Segment Start: DATA TO USE

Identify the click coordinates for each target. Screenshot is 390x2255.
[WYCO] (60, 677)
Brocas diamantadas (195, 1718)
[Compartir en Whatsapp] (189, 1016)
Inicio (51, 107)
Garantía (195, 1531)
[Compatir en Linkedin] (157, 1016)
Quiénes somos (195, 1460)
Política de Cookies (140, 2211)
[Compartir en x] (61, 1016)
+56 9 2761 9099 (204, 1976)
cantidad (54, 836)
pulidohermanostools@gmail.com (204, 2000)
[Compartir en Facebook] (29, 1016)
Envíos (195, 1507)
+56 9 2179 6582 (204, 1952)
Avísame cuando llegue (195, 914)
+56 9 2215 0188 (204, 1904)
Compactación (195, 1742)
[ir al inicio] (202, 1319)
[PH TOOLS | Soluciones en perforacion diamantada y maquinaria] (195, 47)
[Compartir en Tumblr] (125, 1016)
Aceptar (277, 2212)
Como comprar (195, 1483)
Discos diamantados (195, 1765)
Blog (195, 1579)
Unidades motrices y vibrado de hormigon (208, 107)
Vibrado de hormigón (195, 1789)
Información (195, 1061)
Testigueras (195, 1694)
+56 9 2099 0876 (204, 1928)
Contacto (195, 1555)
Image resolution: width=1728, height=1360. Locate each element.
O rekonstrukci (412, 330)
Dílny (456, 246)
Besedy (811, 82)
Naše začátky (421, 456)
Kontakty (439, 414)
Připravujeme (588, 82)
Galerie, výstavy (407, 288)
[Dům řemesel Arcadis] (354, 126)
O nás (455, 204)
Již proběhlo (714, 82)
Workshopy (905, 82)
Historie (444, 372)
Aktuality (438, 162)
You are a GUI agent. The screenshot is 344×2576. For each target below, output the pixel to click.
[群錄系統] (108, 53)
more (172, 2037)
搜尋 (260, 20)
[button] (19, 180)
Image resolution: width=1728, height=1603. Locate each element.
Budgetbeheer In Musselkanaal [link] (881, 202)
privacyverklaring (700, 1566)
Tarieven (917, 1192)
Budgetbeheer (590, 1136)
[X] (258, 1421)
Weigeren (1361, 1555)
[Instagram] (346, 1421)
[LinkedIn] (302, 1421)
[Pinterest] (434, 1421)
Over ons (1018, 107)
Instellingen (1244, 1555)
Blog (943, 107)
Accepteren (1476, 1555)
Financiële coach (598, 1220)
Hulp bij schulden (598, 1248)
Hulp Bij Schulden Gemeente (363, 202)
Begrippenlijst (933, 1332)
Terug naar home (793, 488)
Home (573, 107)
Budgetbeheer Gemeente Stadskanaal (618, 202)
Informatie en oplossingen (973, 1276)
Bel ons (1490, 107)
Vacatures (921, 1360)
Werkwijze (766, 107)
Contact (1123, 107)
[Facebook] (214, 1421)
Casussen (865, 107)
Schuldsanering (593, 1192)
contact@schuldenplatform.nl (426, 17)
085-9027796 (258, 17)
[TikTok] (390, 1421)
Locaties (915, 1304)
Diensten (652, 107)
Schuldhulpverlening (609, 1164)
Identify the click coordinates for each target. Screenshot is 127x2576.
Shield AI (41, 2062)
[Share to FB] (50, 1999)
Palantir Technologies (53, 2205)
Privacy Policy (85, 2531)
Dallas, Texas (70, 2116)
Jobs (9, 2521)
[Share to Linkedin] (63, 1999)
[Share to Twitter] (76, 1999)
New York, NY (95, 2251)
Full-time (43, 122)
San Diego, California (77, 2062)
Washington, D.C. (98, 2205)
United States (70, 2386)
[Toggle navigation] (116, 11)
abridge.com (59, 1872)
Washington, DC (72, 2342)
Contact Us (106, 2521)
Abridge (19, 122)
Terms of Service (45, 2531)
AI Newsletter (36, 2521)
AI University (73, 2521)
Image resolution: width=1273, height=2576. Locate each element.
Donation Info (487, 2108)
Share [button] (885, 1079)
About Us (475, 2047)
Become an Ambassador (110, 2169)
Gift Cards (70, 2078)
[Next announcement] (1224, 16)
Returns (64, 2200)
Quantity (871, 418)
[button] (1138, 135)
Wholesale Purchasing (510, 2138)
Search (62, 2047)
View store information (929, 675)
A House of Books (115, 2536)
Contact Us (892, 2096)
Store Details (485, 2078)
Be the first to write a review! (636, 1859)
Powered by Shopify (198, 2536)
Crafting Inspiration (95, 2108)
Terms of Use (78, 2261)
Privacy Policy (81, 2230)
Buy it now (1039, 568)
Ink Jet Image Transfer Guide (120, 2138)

Segment End: DATA TO USE

• WORK TO BE COMPLETED: Would you return each line of the material above, unchanged, from the first one through the line where "pulidohermanostools@gmail.com (204, 2000)" appears?

• OUTPUT BELOW:
Identify the click coordinates for each target. Screenshot is 390x2255.
[WYCO] (60, 677)
Brocas diamantadas (195, 1718)
[Compartir en Whatsapp] (189, 1016)
Inicio (51, 107)
Garantía (195, 1531)
[Compatir en Linkedin] (157, 1016)
Quiénes somos (195, 1460)
Política de Cookies (140, 2211)
[Compartir en x] (61, 1016)
+56 9 2761 9099 (204, 1976)
cantidad (54, 836)
pulidohermanostools@gmail.com (204, 2000)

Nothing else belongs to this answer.